* [Stored items]:
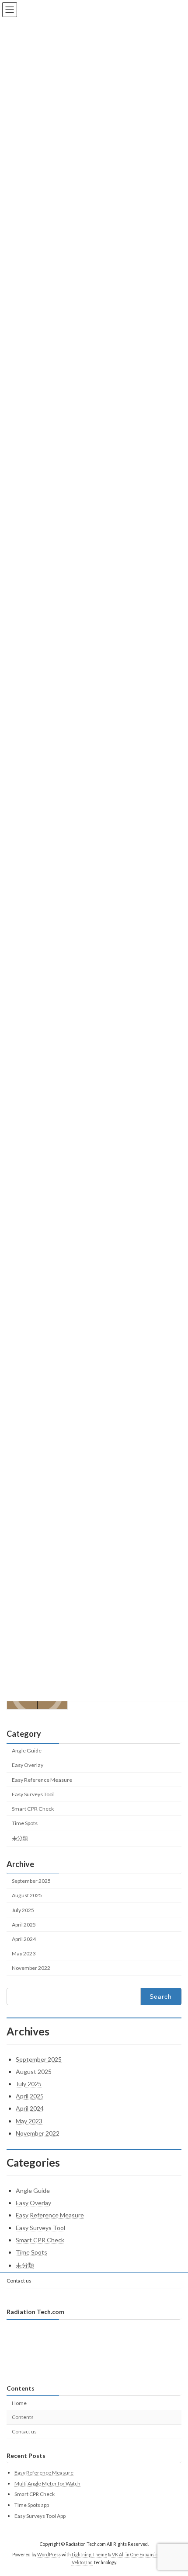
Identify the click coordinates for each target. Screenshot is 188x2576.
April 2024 (24, 1939)
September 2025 (31, 1881)
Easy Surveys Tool (33, 1794)
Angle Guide (27, 1751)
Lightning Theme (89, 2554)
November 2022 (31, 1968)
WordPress (49, 2554)
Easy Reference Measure (42, 1780)
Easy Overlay (27, 1765)
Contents (23, 2417)
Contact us (19, 2280)
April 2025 (24, 1924)
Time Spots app (31, 2505)
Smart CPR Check (33, 1808)
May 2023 (23, 1953)
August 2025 (27, 1895)
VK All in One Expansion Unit (141, 2554)
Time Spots (25, 1823)
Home (19, 2403)
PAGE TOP (175, 2489)
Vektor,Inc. (82, 2562)
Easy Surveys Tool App (40, 2516)
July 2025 (23, 1910)
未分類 (20, 1838)
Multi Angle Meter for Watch (47, 2483)
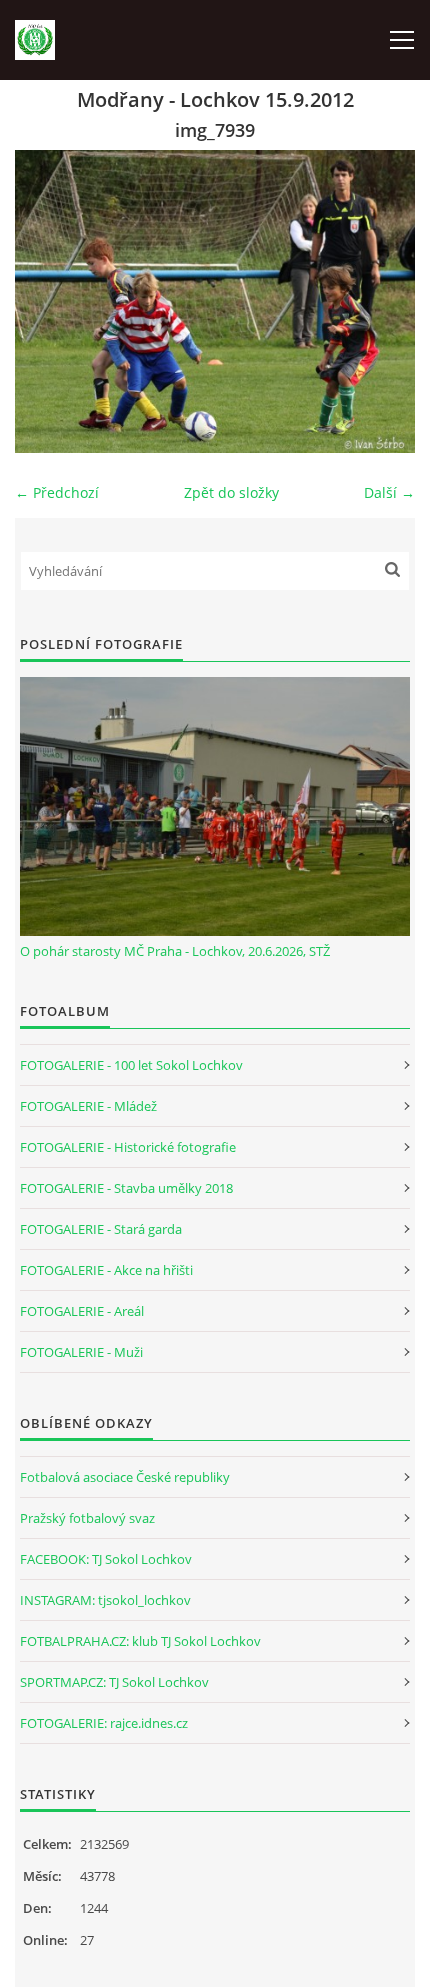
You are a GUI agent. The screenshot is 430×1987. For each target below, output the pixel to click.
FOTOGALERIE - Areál (82, 1311)
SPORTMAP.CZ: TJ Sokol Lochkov (114, 1682)
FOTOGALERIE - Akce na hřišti (106, 1270)
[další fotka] (382, 301)
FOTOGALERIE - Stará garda (101, 1229)
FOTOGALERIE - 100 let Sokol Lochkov (131, 1065)
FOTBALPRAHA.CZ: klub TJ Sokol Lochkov (140, 1641)
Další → (389, 492)
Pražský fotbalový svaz (87, 1518)
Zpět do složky (231, 492)
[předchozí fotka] (47, 301)
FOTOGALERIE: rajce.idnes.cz (104, 1723)
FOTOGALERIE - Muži (81, 1352)
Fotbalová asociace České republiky (125, 1477)
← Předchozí (57, 492)
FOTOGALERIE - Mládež (88, 1106)
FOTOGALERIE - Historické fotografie (128, 1147)
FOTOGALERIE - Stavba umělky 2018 (126, 1188)
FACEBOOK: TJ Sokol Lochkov (106, 1559)
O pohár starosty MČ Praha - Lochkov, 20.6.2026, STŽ (175, 951)
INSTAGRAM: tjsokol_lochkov (105, 1600)
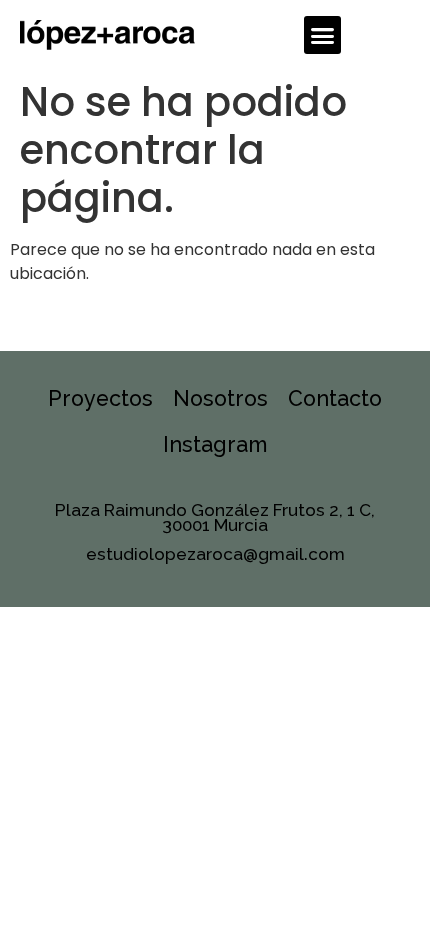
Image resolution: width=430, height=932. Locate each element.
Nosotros (220, 398)
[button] (323, 35)
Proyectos (100, 398)
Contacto (335, 398)
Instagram (215, 444)
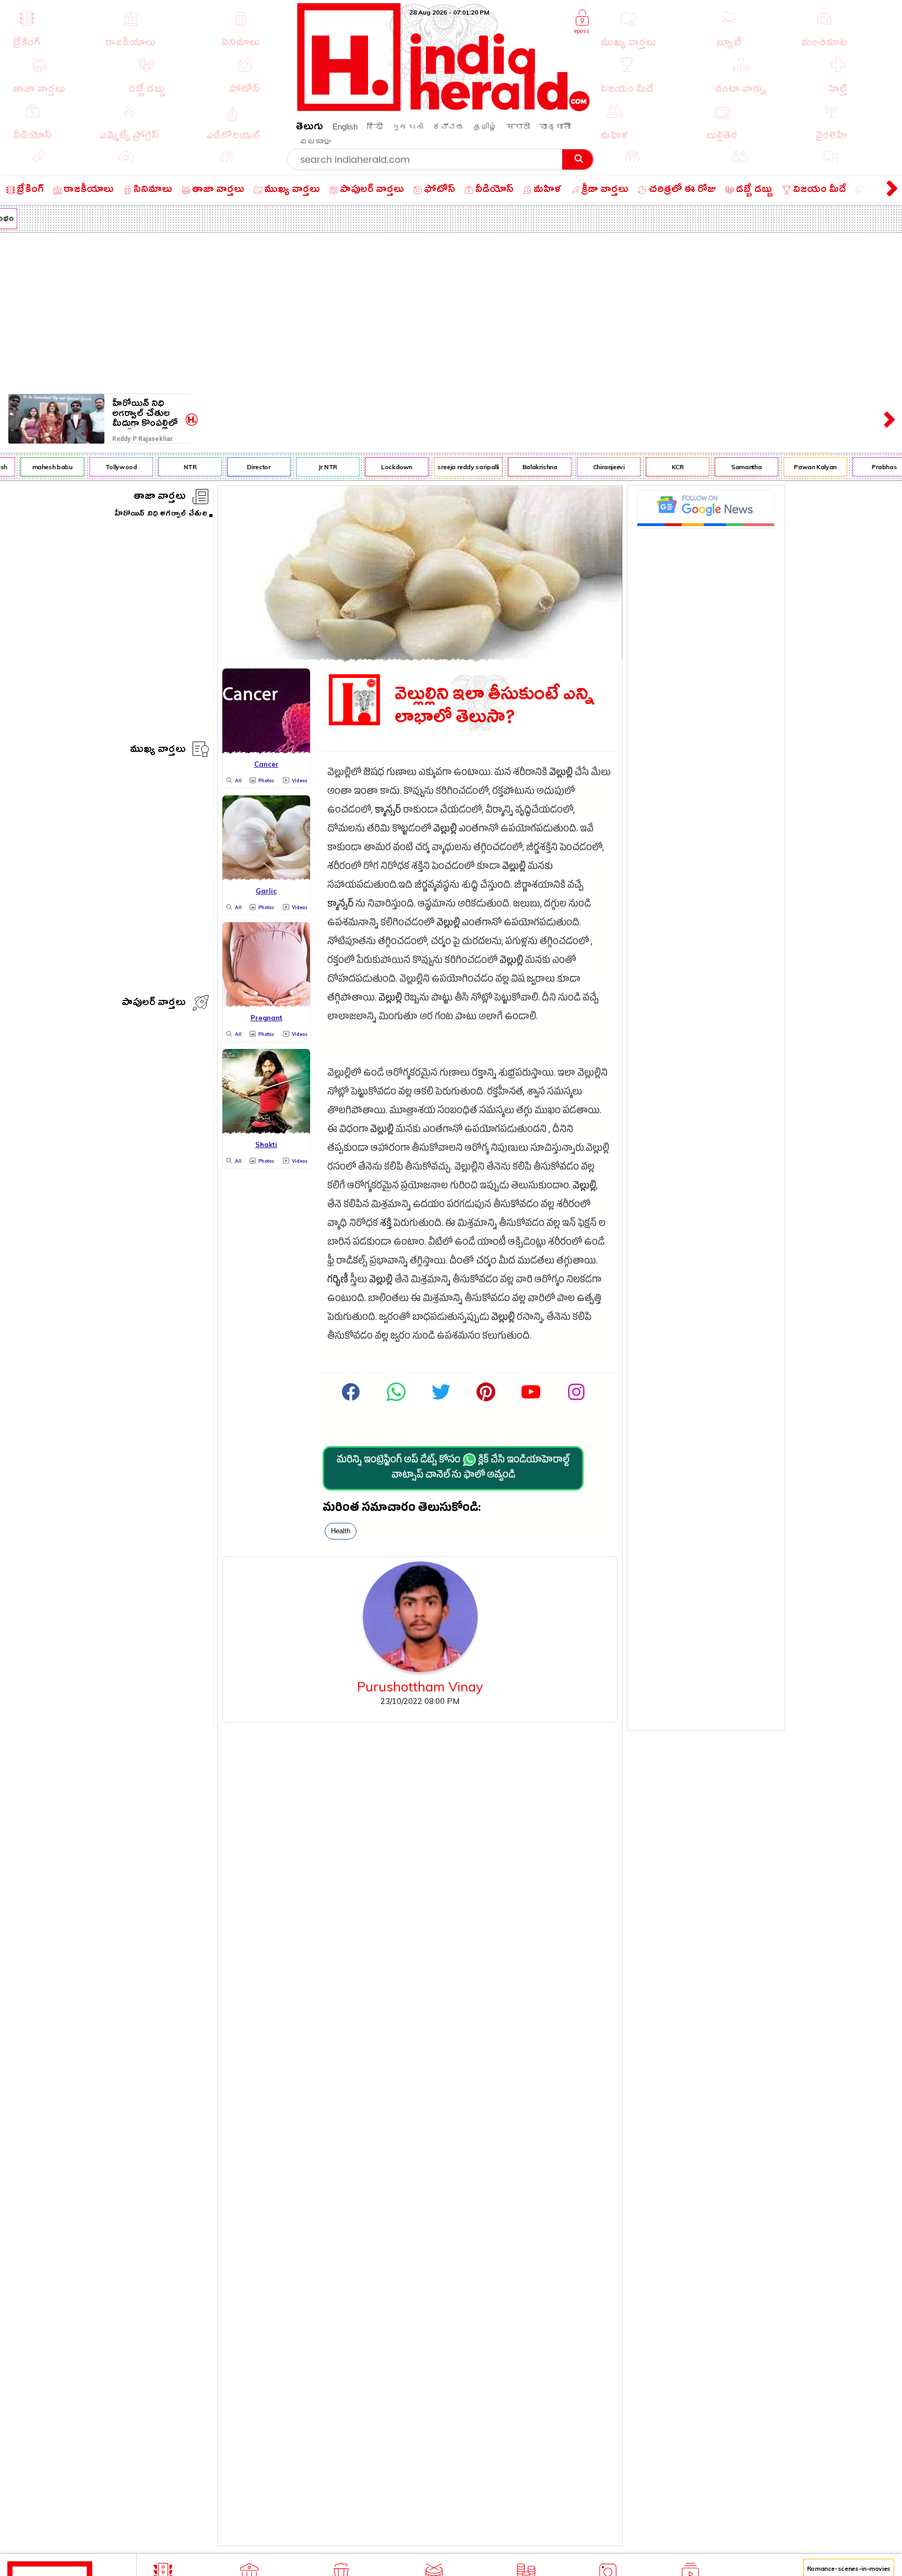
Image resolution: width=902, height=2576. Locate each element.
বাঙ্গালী (555, 126)
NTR (171, 467)
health (340, 1531)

* [INSTRUCTIONS TO FOLLOW]:
Repeat word for word the lines above that run from the line containing "Předchozí (57, 492)" through the line containing "O pohár starosty", both ends included, and nothing else.

* [ANSWER SPACE]:
← Předchozí (57, 492)
FOTOGALERIE - Mládež (88, 1106)
FOTOGALERIE - Historické fotografie (128, 1147)
FOTOGALERIE - Stavba umělky 2018 (126, 1188)
FACEBOOK: TJ Sokol Lochkov (106, 1559)
O pohár starosty MČ Praha - Lochkov, 20.6.2026, STŽ (175, 951)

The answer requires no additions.